OPINIÃO

Sobre Neymar, a acusação de estupro e o Tribunal da Internet

Em dias repletos de acontecimentos em um país onde não se morre de tédio, um tema me chamou a atenção, entre tanta coisa bizarra e/ou preocupante em um país à beira de um ataque de nervos: a acusação de estupro feita por uma mulher ao futebolista Neymar, craque maior da seleção que vai disputar em breve a Copa América de futebol.

O que me chamou a atenção foi o fato de muita gente se posicionar a favor ou contra os envolvidos quase que imediatamente após a divulgação das notícias. Sem análise, sem leitura, sem elementos.

Vamos por partes: No sábado, 1º de junho, foi noticiado que uma mulher, que até então não teve a identidade revelada, fez um B.O em São Paulo contra Neymar o acusando de tê-la estuprado no dia 15 de maio, em Paris, depois deles se conhecerem pelo Instagram e o jogador pagar a viagem para ela ir até Paris encontrá-lo. Isso, claro, rapidamente, virou notícia em todo o mundo. Ainda no sábado, , Neymar pai contou que o filho estava sendo vítima de extorsão e que a mulher que o acusa teria pedido dinheiro para não denunciá-lo, embora tenha havido, segundo ele, relação sexual, mas, consentida.

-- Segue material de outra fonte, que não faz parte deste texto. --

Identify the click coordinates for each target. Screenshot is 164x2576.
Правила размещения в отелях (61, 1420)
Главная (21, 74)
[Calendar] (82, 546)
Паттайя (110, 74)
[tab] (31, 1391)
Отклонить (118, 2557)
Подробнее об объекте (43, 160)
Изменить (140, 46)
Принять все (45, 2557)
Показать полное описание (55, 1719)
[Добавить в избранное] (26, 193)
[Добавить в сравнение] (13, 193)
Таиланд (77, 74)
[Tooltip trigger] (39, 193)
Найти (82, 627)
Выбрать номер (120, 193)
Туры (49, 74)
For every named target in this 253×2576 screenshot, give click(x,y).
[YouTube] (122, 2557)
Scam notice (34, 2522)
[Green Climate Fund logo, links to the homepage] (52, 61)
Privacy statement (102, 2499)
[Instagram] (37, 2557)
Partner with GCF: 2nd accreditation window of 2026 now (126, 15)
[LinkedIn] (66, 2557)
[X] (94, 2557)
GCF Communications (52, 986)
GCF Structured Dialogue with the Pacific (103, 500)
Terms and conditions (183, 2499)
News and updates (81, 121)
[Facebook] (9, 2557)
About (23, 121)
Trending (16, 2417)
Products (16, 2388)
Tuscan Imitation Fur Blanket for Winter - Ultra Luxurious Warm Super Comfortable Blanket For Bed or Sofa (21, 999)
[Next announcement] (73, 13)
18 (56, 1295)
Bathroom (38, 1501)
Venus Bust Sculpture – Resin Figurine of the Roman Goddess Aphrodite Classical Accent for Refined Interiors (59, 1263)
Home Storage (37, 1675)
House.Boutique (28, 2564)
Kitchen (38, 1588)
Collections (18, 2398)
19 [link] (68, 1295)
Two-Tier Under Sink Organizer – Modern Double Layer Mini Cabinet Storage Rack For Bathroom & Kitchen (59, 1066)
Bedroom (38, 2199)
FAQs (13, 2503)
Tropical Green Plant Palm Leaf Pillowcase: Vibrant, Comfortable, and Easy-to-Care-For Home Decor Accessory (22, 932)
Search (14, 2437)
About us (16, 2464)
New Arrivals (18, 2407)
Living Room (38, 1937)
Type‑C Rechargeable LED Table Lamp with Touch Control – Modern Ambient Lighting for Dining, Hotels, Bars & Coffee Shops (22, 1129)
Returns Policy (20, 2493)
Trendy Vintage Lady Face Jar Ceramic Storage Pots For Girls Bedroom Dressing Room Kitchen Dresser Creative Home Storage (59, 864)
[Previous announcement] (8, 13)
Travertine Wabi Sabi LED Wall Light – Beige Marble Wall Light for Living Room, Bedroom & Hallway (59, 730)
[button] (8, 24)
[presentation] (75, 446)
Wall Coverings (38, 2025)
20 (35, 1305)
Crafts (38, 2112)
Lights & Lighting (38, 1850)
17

No fim da noite do mesmo sábado, Neymar se manifestou em sua página no Instagram e, segundo ele, para tentar provar sua inocência, divulgou trechos da conversa que teve com a mulher e fotos íntimas que ela enviou.

No domingo, o assunto já era um dos mais comentados no Twitter, com milhões de pessoas condenando Neymar, lembrando seu histórico de confusões e mau comportamento, e outras milhões acusando a mulher de extorsão e a chamando de “vagabunda” e nomes assemelhados.

O que me chamou a atenção foi que boa parte não queria ou sequer tentou saber detalhes do caso (na verdade, quase nada sabemos, até porque a investigação policial, por ora, é sigilosa), mas, opinou e julgou com base em suas convicções sociais e na leitura de manchetes.

Quem já condenou e quer Neymar preso, além de ter esquecido a presunção da inocência que – creio eu – ainda voga na Lei Brasileira, o fez com base no ódio e/ou desprezo que tem pelo jogador, contumaz provocador, arrogante e com fama de “cai cai” (e quem lê este texto já deduziu que este escrevinhador também não suporta Neymar, embora não se arvore em julgar sem elementos para tal).

Quem já condenou a mulher por extorsão o fez pelo nada bom e velho machismo arraigado na sociedade: de que se a mulher aceita o convite e ganha algum tipo de benefício do homem terá obrigatoriamente de fazer sexo com ele, eliminando qualquer possibilidade de que nesta relação haja estupro. Sem falar que para boa parte da sociedade, “marias-chuteiras”, como são chamadas as mulheres que se aproximam de jogadores, são espécie de “putas” estilo Geni, que merecem bosta e pedra, como na canção.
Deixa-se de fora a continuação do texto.